New York City Water Supply History
Learn about the construction of two of New York City’s largest reservoirs, and how 16 mountain communities were displaced by them. This tour can be accomplished in half a day, or can consume an entire day with leisurely stops at two museums and at four outdoor exhibits stretching the length of the Byway. Check operating hours for venues before setting out.
START: Winchell’s Corners, Town of Olive. Heading west on the Byway, turn left off NYS Route 28 onto Reservoir Road at Winchell’s Corners (historic Old School Baptist Church on right, Moose Crossings store on left). Go approximately 1 mile, cross Ashokan Reservoir dividing weir (this is an arched bridge) which separates east and west basins. Turn left at the end of the bridge (a barrier prevents turning right), then left again, following signs for Route 28A (East).
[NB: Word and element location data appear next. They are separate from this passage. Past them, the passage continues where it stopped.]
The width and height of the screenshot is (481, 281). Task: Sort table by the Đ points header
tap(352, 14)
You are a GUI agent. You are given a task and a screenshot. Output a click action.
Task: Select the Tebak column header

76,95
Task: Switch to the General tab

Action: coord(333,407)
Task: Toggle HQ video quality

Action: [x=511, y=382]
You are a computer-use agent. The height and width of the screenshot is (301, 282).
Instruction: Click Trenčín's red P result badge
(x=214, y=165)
Go one mile, turn left at sign for “Public Parking.” This roadway leads to a parking, walking and biking area known locally as the “Frying Pan.”
An outdoor exhibit on the grassy circle here describes the building of the Ashokan Reservoir between 1907 and 1915. The Ashokan was the first of the City’s six Catskill region reservoirs, and required the destruction or relocation of 12 hamlets and the displacement of 2,000 people. The kiosk describes those communities before the reservoir claimed them. Maps, photos and text explain the operation of the monumental system, and what is being done to protect water quality today.
The Beaverkill Dike, part of the man-made bathtub that is the Ashokan Reservoir, extends nearly a mile beyond the parking area. It is paved for easy walking and provides a fabulous view of the surrounding mountains. Photo opportunity! (Don’t venture off the path, not even to take pictures: The NYC DEP strictly enforces trespass rules.)
Back in the car, turn right at the end of the Frying Pan roadway and follow 28A when it turns left at the next intersection. This area is an operational center for the NYC DEP, with many of the buildings in this compound were constructed at the time of the reservoir. Drive to the end of the large parking area on your right to see a fountain (in season) and a building housing the headworks of the Catskill Aqueduct, which carries Ashokan water to the downstate delivery system.
Continue west on 28A around the reservoir.
At West Shokan, stop at the Olive Free Library, where a history room with photos, memorabilia and interactive exhibits tells the story of the Reservoir’s construction and its impact on the area.
Continue west on 28A to Boiceville, and get back on the Byway proper by turning left onto NYS Route 28. Proceed north (West), following the Esopus Creek.
Stop at the Maurice D. Hinchey Catskill Interpretive Center for more information about the region, including the NYC water supply.
About 7 miles further West, stop at a small parking area on the right, just before you reach the Shandaken Town Hall. Water shoots down a concrete channel from a hole in the side of the mountain known as “The Portal.” A large brass plaque explains that this is the outlet of the 18-mile Shandaken Tunnel which brings water from the City’s Schoharie Reservoir to the North and deposits it into the Esopus Creek, which carries it to the Ashokan Reservoir.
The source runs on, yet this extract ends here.